Under State Department’s complicated rules, babies born in this country to blue-list diplomats are not considered U.S. citizens, while white-list offspring, born from parents who are typically administrative or consular staff, are deemed full Americans. This strange outcome ignores the fact that, in both cases, the foreign parents are temporarily in our country, employed by another government or international organization, and enjoying unique diplomatic privileges or immunities. The State Department’s Office of Foreign Missions (OFM) is charged with keeping up with the distinctions and managing this dubious system.

Categorizing foreign officials on one list or another can be a tricky matter, often manipulated by unscrupulous foreign missions that seek to help a pregnant female staffer birth an American citizen. As the Sobhani case demonstrates, OFM’s important function, if not done right, can result in wrongly handing out U.S. passports.

For years, my colleagues at the Center for Immigration Studies (CIS) have monitored and analyzed this poorly conceived and run system, calling out the vulnerabilities in managing it. No one at the State Department really takes full ownership of supervising the diplomatic lists, as the Sobhani case illustrates, with its administrative headaches and processing confusion. Moreover, it all rests on a fundamentally flawed interpretation of the 14th Amendment’s citizenship clause. CIS has rightly called on the State to change the system.

At any given time, there are some 100,000 foreign diplomats and their dependents living in the United States. These officials are accredited to bilateral embassies and consulates as well as a plethora of international organizations, most significantly the United Nations and its satellite entities. Keeping up with these people is a major challenge.

Although many, perhaps most, foreign officials are professionals not interested in exploiting their diplomatic presence, a significant number are out to game their privileges, including scoring U.S. passports for relatives and friends.

The differences between OFM’s blue list and white list are rooted in international practices and law, codified in the Vienna conventions on diplomatic and consular protections.

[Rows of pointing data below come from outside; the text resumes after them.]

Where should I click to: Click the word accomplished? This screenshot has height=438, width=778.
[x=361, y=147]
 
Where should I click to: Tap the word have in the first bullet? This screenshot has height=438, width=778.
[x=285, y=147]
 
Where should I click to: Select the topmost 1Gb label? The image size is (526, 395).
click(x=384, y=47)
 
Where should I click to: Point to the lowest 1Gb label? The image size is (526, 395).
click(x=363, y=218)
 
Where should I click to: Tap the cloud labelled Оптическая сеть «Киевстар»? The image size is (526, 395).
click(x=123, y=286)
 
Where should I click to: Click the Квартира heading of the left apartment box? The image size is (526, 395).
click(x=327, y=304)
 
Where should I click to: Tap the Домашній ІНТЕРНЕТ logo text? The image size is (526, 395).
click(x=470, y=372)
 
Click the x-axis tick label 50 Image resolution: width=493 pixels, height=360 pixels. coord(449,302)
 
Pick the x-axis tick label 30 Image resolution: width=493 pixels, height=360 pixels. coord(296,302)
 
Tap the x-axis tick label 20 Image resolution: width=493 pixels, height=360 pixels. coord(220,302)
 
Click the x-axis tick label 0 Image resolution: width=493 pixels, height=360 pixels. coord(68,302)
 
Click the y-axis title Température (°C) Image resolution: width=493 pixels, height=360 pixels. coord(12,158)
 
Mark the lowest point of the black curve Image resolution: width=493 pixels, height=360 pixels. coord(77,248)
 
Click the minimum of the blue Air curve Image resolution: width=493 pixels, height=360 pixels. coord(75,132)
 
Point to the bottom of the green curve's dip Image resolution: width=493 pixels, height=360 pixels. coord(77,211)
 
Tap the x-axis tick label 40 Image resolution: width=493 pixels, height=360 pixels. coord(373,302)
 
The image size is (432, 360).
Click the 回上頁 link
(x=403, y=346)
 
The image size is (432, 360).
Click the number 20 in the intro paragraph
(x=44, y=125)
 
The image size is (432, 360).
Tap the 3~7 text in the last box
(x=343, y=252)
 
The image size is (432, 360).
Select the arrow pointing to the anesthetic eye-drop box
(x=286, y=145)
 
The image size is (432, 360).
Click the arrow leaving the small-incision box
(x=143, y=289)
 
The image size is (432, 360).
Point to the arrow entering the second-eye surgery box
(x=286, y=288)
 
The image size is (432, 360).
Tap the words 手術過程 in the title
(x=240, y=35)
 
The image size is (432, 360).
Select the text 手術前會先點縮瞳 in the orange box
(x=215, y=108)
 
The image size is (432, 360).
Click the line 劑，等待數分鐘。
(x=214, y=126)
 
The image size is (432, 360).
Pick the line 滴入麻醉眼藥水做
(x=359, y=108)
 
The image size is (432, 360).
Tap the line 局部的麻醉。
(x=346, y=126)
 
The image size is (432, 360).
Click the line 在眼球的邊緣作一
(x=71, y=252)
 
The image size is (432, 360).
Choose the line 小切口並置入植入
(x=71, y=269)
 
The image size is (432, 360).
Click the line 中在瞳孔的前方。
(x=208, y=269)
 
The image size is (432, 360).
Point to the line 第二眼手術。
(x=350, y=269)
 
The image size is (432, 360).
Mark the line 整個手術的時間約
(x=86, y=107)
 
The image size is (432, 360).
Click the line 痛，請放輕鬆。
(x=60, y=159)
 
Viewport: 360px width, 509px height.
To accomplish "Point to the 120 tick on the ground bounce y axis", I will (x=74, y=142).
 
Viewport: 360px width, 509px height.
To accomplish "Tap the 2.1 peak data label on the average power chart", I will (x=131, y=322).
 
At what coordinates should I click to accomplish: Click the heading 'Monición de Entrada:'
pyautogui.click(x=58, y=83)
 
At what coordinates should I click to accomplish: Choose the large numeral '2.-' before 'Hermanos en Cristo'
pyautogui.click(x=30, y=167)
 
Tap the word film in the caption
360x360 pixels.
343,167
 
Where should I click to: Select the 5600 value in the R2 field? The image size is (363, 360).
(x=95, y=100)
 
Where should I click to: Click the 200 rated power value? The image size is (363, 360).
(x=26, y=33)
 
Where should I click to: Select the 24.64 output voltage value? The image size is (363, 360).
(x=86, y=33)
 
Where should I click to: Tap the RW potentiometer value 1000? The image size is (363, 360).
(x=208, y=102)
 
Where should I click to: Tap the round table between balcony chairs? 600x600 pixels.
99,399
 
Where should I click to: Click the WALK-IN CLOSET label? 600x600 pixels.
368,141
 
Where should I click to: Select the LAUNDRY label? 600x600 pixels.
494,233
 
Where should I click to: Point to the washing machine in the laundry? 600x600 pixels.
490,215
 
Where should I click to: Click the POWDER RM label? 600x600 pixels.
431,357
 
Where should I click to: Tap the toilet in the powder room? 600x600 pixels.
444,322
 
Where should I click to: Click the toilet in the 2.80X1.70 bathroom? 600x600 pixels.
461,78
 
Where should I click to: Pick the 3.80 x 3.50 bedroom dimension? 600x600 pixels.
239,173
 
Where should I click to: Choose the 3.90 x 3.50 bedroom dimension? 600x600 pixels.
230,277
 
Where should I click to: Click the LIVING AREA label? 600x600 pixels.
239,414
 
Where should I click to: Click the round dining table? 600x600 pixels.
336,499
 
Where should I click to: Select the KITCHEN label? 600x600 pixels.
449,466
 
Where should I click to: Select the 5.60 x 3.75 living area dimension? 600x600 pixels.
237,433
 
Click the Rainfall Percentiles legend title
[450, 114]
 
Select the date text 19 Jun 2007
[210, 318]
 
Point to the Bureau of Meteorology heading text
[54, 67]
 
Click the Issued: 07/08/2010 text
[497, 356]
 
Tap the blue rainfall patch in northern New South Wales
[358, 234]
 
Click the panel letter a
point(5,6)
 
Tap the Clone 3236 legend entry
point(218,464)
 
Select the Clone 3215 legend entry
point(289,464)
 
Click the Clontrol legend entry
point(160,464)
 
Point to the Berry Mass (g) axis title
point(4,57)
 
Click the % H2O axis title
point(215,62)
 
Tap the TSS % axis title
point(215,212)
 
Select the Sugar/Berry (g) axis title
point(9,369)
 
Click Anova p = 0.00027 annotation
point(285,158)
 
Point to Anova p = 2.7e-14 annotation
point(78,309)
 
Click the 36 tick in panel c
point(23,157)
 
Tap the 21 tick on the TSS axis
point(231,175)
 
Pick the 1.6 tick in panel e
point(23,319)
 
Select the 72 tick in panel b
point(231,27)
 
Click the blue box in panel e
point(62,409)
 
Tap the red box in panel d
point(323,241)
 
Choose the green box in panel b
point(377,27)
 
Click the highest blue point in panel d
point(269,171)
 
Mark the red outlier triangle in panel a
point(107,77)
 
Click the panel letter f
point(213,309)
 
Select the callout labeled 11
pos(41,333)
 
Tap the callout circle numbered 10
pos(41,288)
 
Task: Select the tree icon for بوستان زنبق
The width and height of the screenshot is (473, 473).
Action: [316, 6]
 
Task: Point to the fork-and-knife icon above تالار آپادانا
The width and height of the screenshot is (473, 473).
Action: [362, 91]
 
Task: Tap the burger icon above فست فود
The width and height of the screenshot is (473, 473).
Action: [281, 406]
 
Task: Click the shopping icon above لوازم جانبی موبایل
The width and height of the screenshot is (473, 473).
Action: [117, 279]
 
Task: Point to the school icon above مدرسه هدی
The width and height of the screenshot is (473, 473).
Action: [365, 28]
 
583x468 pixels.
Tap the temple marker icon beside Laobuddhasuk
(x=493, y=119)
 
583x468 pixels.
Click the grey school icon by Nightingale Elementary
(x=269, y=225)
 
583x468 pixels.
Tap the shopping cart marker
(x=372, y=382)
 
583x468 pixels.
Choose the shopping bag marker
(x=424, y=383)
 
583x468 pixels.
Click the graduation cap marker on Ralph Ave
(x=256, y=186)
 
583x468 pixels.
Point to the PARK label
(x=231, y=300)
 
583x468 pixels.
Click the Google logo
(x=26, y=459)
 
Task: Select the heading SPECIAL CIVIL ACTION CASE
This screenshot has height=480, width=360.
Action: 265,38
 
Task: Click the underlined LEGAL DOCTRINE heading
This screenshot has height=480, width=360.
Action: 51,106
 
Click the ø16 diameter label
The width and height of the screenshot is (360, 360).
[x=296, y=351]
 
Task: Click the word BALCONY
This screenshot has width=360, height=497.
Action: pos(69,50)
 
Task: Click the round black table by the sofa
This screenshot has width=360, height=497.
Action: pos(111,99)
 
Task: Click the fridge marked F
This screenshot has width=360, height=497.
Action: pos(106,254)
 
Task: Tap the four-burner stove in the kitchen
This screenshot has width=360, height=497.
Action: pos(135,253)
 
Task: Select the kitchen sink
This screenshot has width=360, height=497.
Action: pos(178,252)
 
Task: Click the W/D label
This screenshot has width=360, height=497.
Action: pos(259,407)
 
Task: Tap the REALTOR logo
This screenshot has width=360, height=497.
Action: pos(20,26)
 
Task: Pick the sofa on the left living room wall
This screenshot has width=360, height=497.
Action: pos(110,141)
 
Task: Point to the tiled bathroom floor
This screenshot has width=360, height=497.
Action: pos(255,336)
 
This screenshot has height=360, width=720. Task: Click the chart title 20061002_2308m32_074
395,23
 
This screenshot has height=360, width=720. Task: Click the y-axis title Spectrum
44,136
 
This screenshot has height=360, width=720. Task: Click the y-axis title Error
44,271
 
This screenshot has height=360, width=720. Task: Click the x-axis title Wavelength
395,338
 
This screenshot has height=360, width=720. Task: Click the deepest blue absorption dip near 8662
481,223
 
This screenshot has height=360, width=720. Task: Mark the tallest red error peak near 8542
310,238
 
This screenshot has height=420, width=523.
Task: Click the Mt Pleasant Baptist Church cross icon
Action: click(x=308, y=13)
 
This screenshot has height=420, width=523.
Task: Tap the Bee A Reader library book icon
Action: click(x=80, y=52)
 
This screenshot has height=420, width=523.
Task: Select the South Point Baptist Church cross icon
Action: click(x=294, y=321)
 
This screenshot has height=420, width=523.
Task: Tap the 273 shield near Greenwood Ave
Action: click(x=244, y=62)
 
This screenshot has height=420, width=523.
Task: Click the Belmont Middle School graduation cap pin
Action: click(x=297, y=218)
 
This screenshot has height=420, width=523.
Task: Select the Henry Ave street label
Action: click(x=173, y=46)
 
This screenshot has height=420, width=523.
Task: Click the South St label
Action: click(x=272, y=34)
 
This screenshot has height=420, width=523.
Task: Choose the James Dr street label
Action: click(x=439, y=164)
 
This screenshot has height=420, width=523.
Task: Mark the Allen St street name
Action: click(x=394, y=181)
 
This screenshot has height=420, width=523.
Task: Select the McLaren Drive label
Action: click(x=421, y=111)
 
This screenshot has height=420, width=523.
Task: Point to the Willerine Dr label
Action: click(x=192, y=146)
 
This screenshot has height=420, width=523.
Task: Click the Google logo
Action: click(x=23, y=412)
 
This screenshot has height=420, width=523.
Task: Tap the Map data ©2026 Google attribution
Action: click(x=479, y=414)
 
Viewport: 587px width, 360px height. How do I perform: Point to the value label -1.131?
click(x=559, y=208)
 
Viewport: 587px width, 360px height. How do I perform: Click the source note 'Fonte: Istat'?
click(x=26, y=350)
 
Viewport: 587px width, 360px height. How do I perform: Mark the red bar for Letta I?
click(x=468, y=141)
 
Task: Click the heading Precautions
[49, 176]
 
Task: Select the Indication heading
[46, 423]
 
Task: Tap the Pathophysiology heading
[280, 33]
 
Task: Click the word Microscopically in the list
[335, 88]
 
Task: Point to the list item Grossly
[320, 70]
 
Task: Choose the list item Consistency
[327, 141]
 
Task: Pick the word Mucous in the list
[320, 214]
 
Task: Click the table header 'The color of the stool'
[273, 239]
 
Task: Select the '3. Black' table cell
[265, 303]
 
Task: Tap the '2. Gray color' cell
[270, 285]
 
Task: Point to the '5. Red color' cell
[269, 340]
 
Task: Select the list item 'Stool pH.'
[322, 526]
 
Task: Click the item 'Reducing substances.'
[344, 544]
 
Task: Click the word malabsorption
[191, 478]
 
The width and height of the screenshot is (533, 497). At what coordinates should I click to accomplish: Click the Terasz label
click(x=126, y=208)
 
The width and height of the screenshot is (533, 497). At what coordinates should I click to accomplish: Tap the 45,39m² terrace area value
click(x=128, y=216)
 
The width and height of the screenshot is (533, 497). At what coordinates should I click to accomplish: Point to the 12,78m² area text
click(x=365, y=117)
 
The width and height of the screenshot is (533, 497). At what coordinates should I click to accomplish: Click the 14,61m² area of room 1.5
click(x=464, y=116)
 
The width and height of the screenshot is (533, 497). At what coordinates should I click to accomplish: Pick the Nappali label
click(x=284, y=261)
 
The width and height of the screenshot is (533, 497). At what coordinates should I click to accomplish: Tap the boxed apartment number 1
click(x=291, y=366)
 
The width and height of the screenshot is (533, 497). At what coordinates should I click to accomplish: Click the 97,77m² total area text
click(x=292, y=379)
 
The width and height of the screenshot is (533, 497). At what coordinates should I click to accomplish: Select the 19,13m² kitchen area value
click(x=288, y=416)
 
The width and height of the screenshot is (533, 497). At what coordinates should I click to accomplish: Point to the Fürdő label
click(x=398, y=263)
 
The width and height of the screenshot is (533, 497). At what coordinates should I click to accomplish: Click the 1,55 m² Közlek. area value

Under the Vienna conventions, “blue-list” diplomats, as direct representatives of their foreign governments, receive the highest privileges and immunities in the host country; in particular, they are shielded from arrest. “White-list” administrative staff and consular officials also enjoy considerable privileges and immunities, but have fewer arrest protections.

So, when it comes to matters of diplomat babies born in our country, State Department applies an expansive—and unjustified—interpretation of the 14th Amendment’s jus soli citizenship clause: “All persons born or naturalized in the United States, and subject to the jurisdiction thereof, are citizens of the United States.”

Thus, according to the State Department, blue-list babies, born in the U.S. to parents with greater privilege and immunities are not “subject to the jurisdiction,” of this country and therefore not automatically American citizens. But somehow white-list offspring, with comparatively less arrest protection, are “subject to the jurisdiction” and the babies are entitled to a U.S. passport. It is an insignificant distinction that opens an illegitimate back door to American citizenship.

In reality, both blue listers and white listers, as mentioned, enjoy some aspect of diplomatic privileges and immunities, which are sliding concepts. They never should have been seized upon by the State Department as a way to award U.S. passports to the children of some diplomats and not the others.

The much more sensible interpretation of the 14th Amendment is that Congress did not intend for any foreign officials to create American citizen babies simply because these children were born here during their parents’ diplomatic tour of duty. These are not jus soli births; American citizenship deserves a much higher standard.

It should be noted that although State’s dubious system does not award blue-list babies an American passport, it still grants them, inexplicably, legal permanent residence (or green card status), complete with a U.S. Social Security number. Why? This, too, is unwarranted. All these babies should simply receive the same category of diplomatic visas that their parents hold.

Of course, these same offspring also receive a routine birth certificate from an American state (or D.C.) that mostly says nothing on paper about the reason they were born on U.S. territory. The chances that years later they can apply and receive a U.S. passport, their names having been lost or improperly recorded on a poorly kept blue list, is very real.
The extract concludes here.